Go Back

Grasshopper Bars

Print Recipe
Luscious mint brownies with creme de menthe cream cheese filling and dark chocolate mint ganache topping. A most elegant and crowd pleasing holiday favorite!

Equipment

  • Cake comb (optional)

Ingredients

BROWNIE LAYER:

  • 4 oz. unsweetened cocoa powder
  • 8 oz. unsalted butter, melted
  • 2 cups brown sugar
  • 4 eggs
  • 2 teaspoons vanilla
  • 4 tablespoons Crème de Menthe
  • 1 cup flour, all purpose or GF blend
  • 1 teaspoon salt

CREAM CHEESE LAYER:

  • 4 oz. unsalted butter, softened
  • 4 oz. cream cheese, softened
  • 2 ½ cups powdered sugar
  • 4 tablespoons Crème de Menthe

GANACHE TOPPING:

  • 8 oz. good quality dark chocolate, chopped
  • 6 oz. heavy whipping cream
  • 2 tablespoons Crème de Menthe

Instructions

For the Brownies:

  • Combine cocoa, melted butter and brown sugar until smooth in a large mixing bowl. Beat in eggs, 1 at a time. Mix in vanilla and Crème de Menthe. Add flour and salt and mix until well-blended.
  • Bake at 325° for 20 minutes in a greased and parchment-lined 13x9 inch pan—DO NOT OVERBAKE!
  • Cool completely and refrigerate or put in freezer until well-chilled.
  • At this point I carefully remove the entire brownie layer from the pan, peel off the parchment and place on a cutting board so it is ready for the next two layers and easier to slice at the end. You can also just leave everything in the pan and cut them out of there.

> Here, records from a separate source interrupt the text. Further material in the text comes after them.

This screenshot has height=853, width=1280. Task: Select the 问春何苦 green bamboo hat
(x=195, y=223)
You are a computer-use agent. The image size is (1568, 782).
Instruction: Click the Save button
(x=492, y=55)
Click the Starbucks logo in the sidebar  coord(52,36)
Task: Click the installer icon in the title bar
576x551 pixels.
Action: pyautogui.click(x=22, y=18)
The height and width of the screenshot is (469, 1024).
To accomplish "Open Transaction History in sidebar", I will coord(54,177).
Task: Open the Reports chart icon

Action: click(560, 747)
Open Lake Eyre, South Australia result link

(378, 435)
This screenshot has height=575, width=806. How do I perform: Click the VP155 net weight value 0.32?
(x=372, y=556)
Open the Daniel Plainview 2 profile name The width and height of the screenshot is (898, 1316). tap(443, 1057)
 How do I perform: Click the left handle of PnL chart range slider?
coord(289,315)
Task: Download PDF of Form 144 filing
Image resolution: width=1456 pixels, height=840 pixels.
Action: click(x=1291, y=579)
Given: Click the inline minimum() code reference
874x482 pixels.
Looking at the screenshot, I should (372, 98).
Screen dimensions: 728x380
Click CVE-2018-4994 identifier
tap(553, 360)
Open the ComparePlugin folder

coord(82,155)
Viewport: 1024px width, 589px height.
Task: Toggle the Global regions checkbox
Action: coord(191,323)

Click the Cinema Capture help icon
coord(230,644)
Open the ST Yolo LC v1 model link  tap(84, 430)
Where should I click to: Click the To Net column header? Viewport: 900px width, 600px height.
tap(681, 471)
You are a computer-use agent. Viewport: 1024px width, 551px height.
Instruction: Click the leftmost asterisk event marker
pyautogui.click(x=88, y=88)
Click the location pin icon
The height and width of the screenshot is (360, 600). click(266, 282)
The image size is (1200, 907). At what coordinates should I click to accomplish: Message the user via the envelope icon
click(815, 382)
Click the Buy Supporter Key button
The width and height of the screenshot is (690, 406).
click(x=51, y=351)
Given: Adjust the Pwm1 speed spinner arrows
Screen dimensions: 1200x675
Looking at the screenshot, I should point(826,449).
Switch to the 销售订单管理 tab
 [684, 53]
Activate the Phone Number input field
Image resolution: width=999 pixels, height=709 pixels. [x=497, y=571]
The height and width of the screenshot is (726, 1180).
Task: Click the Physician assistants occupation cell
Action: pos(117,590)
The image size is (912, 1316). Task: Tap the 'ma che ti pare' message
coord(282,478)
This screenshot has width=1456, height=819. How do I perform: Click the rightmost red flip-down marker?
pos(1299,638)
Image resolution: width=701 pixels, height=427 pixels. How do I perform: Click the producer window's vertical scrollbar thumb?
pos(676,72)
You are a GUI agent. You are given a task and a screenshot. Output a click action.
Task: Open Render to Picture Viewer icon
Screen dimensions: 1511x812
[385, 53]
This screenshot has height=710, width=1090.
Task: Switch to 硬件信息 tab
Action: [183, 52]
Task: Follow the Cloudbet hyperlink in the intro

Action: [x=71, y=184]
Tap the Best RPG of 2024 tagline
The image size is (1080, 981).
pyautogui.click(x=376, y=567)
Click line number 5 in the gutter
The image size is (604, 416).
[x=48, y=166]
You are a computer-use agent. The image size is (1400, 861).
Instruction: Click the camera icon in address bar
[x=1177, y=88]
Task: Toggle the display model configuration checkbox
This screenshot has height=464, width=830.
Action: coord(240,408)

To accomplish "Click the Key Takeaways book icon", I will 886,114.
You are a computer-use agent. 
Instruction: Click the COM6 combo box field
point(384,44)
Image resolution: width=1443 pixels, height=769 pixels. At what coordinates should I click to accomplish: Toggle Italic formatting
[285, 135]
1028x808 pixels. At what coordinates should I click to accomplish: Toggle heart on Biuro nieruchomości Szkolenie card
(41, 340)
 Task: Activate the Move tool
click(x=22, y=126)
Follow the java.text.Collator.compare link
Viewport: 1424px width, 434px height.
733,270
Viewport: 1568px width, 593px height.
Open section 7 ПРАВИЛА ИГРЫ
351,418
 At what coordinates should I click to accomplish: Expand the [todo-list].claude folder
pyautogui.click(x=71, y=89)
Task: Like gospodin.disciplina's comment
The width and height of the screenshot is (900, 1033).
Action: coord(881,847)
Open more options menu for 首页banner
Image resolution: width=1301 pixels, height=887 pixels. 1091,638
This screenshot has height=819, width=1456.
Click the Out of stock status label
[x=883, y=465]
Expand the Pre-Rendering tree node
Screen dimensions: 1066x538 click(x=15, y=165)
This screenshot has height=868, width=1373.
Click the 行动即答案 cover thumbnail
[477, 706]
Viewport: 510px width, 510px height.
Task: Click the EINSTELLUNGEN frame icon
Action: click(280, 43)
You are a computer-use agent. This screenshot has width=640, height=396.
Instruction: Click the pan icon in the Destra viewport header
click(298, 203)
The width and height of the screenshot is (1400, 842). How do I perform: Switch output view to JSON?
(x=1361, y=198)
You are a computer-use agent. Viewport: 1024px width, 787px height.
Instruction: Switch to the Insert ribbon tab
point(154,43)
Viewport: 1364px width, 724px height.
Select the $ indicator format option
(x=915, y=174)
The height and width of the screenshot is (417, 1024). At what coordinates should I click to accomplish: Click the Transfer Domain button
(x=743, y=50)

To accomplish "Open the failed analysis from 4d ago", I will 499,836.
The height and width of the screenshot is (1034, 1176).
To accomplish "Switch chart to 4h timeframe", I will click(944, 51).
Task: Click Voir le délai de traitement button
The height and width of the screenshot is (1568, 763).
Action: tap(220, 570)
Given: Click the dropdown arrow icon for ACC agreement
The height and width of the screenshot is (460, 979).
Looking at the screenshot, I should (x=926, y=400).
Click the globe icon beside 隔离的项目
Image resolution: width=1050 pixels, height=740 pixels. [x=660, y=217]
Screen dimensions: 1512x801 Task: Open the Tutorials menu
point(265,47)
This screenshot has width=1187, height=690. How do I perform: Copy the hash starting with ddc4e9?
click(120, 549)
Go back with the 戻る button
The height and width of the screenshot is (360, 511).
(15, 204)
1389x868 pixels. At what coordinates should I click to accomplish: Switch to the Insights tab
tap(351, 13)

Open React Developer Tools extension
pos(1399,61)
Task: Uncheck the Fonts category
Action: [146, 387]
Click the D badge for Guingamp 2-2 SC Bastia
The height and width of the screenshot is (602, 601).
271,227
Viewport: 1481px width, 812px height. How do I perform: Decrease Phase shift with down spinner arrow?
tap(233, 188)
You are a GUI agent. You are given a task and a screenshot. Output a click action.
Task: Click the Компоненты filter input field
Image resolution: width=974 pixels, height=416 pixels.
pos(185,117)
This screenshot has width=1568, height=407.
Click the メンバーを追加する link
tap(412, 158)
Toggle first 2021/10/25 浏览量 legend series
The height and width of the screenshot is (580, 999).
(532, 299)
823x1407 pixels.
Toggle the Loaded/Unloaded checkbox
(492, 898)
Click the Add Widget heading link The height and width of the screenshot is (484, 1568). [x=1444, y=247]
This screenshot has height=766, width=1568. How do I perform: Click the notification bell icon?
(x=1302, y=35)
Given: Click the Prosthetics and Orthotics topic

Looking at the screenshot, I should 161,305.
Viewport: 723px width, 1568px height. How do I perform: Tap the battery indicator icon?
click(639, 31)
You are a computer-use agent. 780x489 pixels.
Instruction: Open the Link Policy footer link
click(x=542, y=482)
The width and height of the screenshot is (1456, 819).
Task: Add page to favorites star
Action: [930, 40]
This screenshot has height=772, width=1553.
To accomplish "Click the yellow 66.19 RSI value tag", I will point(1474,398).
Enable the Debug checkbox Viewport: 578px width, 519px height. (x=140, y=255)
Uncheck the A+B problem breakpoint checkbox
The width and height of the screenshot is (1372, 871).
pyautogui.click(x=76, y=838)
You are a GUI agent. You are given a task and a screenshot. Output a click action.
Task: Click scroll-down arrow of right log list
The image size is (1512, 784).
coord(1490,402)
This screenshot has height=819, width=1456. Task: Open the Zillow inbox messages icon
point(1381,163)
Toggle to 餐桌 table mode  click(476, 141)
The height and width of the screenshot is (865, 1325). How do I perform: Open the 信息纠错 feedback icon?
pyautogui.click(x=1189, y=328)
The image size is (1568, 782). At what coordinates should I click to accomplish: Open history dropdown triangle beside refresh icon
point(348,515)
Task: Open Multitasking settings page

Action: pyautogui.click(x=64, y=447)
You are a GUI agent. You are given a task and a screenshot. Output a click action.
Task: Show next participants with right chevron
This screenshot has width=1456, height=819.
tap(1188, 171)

For the Cream Cheese Layer:

  • In a mixing bowl, beat together the butter and cream cheese until very fluffy. Carefully mix in powdered sugar and crème de menthe and beat for several minutes until well combined.
  • Spread over cooled brownies and refrigerate until well-chilled and firm.

For the Ganache:

  • Place chocolate in a heat-proof bowl with room to add the cream.
  • Bring cream just to a boil in a saucepan and immediately pour over chocolate.
  • Whisk until smooth and add the crème de menthe. Cool until slightly thickened, but still pourable and pour evenly over the chilled cream cheese layer.
  • Refrigerate until ganache is set and cut into bars. Enjoy!!

Notes

Wine Pairings:

Cannonball 2018 Cabernet Sauvignon: The dark forest berry and smoky mocha aromas and flavors in this wine create a delightful pairing with the dark, minty chocolate and tangy creamy filling of the Grasshopper Bars.
Mad Hatter 2019: This Bordeaux blend of Cabernet Sauvignon, Petite Sirah, Merlot, Petit Verdot and Cabernet Franc has plenty of black cherry and plum encased in dark chocolate and baking spice making it a truly sophisticated match for the minty, dark chocolate Grasshopper Bars.